**Exercise description:**
Print the items exactly as they appear, everything from the line containing "Click the Entry Date column header" down to the line containing "Looking at the screenshot, I should 1085,956.", with both of those lines included.

**Records shown:**
________

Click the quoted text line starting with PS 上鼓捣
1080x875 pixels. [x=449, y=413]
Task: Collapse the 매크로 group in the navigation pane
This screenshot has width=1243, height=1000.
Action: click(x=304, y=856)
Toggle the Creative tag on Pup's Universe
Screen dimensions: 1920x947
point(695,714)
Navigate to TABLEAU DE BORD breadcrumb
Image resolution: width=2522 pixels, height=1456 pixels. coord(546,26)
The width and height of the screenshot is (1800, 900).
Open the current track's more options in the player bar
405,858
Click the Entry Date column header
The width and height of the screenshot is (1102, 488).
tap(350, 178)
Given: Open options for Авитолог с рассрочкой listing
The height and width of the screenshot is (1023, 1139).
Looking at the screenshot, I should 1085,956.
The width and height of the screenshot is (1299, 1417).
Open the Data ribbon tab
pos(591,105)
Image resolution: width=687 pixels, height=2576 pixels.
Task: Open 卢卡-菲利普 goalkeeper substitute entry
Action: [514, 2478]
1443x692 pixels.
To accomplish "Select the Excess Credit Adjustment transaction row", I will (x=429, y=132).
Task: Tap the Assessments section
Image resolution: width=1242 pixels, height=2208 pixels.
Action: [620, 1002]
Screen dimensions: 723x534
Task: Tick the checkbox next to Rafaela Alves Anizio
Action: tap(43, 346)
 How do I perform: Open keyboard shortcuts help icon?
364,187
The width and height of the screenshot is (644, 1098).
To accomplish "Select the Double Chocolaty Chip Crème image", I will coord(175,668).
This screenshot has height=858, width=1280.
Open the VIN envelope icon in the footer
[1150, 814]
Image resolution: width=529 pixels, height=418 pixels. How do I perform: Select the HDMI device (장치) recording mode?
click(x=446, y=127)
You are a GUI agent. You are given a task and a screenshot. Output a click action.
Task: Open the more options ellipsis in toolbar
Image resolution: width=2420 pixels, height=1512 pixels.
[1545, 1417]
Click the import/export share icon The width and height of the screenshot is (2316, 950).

________

**Answer for this exercise:**
Click the Entry Date column header
The width and height of the screenshot is (1102, 488).
tap(350, 178)
Given: Open options for Авитолог с рассрочкой listing
The height and width of the screenshot is (1023, 1139).
Looking at the screenshot, I should 1085,956.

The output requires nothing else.